> [TASK TO COMPLETE] Resume the commentary below on Amazon, Airbnb and online travel, writing on from its final sentence.

The data that Amazon, and now Airbnb, sits upon will enable these two companies to basically define the marketplace to upsell the travel customer and prepare the host-hotelier.

This price makers marketplace enables Amazon to benefit from both sides of the transaction from supplying umbrellas for an upcoming trip to selling umbrella holders in preparation for the incoming guest.

Bishop to G3: Amazon has the search volume and the ad platform  

While customers may not think of Amazon as a travel site, this concern can easily be overcome with the right execution of the Airbnb acquisition.

For starters, Similarweb, a website traffic rating service, ranks Airbnb as #2 in website visitors behind the travel category leader In contrast, as a percent of total U.S. site traffic, Amazon eclipses all other sites.

Skift travel research reports that Amazon receives 30 percent more direct and organic visits than the two travel behemoths of Booking and Expedia.

The ubiquity of search in our daily lives and that voice search is the fastest growing category of search (50 percent of all search will be voice driven by 2020, according to Comscore) coupled with Alexa the market leader in voice search installs, illustrates Amazon’s market position in travel-related searches compared to 2015.

With travel category name recognition and high traffic demand, what else can Amazon do to further penetrate the travel space?

Today Amazon runs one of the largest advertising businesses greater than Twitter and many ad networks combined. The company is monetising this traffic in highly efficient ways and how this will play out for competing OTAs vying for attention will be interesting to watch.

As home sharing becomes more mainstream and global (Marriott’s entry and Airbnb $200 million investment in Oyo), coupled with an open platform for hotels to advertise, the adoption of Airbnb could be far-reaching and seriously problematic for Expedia and Booking. Amazon could rival Google for advertising and squeeze the OTAs.

> [DATA SECTION]
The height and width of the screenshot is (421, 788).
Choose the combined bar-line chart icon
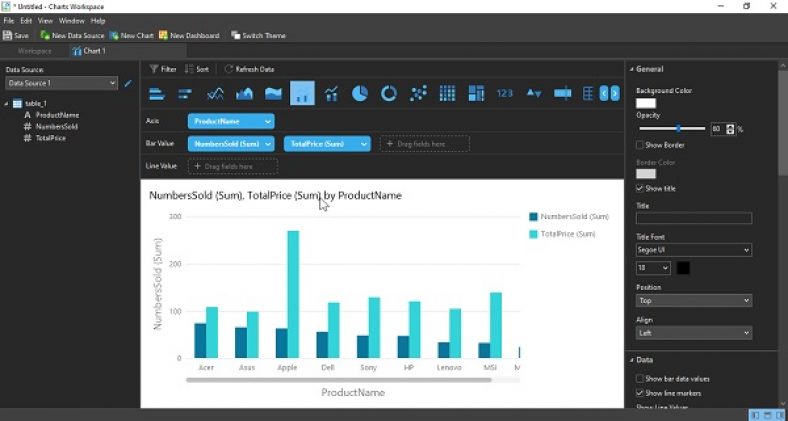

> [ANSWER TO THE TASK]
Check Mate: Game over, Amazon wins

Convenience is the new currency and both Airbnb and Amazon exemplify this. Travel is emotional and Airbnb allows us to craft a dream that is unique and with global appeal. 

The entire travel journey and the marketplace for a host is simple and easy to use and the community sharing keeps customers coming back.

For Amazon, they define convenience. Shopping, buying, returning, even its one-click to purchase is simple and convenient. The convenience to fulfil a transaction with all customer information at their fingertips is truly the currency of the future. Convenience makes customers loyal and hooked.

Today’s millennial is tomorrow’s hotel general manager, procurement officer, asset manager, and travel consumer. They are groomed on the expectation of conveniences and will soon be making considerable business decisions for their company, if not already.

Both Airbnb and Amazon capitalise on the innate desire for convenience – alluring and drawing us back time and again. The combined businesses leverage each other’s strengths, not for the love of travel but to make money. 


As of today, Amazon has a market cap of over $800 billion and Jeff Bezos is the richest person on earth. Airbnb is expected to be valued at $38 billion at the time of IPO, representing a mere 5% of Amazon’s total value.

The combined entities can benefit each other and become a powerhouse for Amazon in an entirely new vertical. Not even a group of local activists could stop this.